● **SHORT EXERCISE**
Reproduce verbatim the lines from the start of the listing through the line containing "pyautogui.click(x=193, y=300)", with that line included.

[Word and element location records]
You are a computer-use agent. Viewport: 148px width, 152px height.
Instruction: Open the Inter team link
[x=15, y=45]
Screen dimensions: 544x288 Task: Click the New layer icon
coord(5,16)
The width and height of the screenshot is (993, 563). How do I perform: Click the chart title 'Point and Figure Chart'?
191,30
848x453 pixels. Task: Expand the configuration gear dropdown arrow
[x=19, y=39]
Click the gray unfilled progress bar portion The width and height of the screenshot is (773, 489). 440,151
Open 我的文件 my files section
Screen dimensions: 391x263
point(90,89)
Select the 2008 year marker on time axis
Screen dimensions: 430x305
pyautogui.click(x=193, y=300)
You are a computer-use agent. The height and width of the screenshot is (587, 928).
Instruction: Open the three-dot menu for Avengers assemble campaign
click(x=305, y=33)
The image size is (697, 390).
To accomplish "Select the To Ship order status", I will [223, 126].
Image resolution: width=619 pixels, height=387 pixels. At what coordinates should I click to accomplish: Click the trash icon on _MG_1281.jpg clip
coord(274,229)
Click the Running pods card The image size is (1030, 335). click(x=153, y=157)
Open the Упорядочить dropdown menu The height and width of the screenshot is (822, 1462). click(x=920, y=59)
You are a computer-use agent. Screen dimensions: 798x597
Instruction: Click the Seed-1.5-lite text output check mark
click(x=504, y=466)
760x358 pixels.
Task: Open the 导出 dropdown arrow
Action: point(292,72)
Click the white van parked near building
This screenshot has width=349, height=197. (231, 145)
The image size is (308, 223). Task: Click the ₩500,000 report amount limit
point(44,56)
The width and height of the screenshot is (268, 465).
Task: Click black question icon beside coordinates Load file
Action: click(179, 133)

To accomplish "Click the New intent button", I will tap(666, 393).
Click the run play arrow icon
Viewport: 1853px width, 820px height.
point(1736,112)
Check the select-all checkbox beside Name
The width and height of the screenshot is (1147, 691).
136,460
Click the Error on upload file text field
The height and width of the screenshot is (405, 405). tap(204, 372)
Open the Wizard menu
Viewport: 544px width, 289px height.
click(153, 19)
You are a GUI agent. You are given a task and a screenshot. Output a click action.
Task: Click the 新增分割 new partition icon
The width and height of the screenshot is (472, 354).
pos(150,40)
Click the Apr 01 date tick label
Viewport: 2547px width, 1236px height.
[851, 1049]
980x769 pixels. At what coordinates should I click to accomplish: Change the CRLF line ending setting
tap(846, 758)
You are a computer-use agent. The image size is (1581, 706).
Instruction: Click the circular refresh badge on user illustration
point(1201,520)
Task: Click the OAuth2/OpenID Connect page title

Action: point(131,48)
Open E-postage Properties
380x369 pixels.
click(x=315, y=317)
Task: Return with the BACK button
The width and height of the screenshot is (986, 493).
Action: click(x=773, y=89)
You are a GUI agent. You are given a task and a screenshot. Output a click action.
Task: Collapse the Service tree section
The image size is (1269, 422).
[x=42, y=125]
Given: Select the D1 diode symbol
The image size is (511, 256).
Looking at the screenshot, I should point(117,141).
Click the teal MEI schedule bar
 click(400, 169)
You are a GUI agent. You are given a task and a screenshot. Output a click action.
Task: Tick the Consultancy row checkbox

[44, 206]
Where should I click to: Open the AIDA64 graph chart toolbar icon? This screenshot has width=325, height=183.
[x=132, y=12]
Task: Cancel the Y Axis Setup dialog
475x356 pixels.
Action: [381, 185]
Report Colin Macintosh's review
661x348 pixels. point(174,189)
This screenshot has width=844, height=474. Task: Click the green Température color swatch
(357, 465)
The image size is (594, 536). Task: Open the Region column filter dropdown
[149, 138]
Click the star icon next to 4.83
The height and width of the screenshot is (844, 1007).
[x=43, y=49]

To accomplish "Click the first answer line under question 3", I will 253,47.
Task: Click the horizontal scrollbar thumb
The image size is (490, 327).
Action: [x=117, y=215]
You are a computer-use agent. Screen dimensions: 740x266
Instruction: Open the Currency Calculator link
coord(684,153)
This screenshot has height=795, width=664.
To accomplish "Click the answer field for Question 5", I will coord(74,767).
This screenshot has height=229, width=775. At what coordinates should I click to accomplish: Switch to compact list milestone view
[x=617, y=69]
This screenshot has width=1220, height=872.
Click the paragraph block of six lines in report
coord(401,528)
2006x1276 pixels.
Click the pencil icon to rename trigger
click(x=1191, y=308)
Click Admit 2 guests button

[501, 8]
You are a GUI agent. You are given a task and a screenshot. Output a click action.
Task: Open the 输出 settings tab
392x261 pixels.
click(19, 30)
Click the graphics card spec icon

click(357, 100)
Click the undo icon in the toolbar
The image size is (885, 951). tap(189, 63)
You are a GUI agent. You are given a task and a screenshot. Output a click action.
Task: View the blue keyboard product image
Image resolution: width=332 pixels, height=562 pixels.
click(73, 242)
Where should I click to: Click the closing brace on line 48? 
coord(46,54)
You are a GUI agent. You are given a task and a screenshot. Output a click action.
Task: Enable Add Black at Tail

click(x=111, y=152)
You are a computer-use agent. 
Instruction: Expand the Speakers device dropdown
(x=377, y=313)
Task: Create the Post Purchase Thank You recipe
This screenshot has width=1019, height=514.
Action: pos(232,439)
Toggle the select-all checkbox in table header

● **OUTPUT FOR THIS EXERCISE**
You are a computer-use agent. Viewport: 148px width, 152px height.
Instruction: Open the Inter team link
[x=15, y=45]
Screen dimensions: 544x288 Task: Click the New layer icon
coord(5,16)
The width and height of the screenshot is (993, 563). How do I perform: Click the chart title 'Point and Figure Chart'?
191,30
848x453 pixels. Task: Expand the configuration gear dropdown arrow
[x=19, y=39]
Click the gray unfilled progress bar portion The width and height of the screenshot is (773, 489). 440,151
Open 我的文件 my files section
Screen dimensions: 391x263
point(90,89)
Select the 2008 year marker on time axis
Screen dimensions: 430x305
pyautogui.click(x=193, y=300)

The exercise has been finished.